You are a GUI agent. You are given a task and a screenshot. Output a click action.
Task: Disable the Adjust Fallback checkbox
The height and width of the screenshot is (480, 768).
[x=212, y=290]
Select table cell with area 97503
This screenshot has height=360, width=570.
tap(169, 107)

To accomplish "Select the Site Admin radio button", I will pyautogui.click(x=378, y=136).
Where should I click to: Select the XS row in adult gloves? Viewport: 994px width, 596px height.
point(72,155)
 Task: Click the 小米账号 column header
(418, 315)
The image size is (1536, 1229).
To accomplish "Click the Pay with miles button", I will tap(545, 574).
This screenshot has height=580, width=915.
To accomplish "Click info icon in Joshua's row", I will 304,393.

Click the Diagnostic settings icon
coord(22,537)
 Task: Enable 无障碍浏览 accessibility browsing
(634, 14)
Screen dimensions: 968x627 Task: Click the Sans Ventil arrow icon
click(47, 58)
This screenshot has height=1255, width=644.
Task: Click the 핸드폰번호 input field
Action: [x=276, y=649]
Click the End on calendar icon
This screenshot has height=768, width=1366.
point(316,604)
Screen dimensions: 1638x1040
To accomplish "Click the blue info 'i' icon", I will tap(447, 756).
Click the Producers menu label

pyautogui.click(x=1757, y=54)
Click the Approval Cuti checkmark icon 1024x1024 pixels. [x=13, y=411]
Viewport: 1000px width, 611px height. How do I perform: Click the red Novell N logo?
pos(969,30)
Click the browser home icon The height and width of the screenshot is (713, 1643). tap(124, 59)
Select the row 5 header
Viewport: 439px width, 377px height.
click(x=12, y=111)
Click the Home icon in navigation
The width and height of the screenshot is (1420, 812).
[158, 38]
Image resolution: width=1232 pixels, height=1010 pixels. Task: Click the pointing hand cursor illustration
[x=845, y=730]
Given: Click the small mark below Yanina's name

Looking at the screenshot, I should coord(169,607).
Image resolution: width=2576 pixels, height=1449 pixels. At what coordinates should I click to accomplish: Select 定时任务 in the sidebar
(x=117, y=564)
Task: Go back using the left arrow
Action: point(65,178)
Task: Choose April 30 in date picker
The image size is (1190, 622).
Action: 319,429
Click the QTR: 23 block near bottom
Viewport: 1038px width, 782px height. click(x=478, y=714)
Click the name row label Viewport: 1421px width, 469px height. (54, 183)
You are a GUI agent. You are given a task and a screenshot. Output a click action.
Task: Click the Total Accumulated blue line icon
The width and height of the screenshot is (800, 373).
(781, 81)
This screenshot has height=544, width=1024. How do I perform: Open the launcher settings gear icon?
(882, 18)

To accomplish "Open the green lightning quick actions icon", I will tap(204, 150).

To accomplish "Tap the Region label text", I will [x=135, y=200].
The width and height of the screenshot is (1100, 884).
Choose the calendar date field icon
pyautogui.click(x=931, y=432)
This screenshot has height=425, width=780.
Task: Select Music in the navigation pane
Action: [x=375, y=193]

◆ ◆ ◆ ◆ ◆ ◆ ◆

* [DIRECTIONS FOR THIS TASK]
Go through the listing above and copy each line that contains "with".

* [RESULT OF THIS EXERCISE]
Select table cell with area 97503
To accomplish "Click the Pay with miles button", I will tap(545, 574).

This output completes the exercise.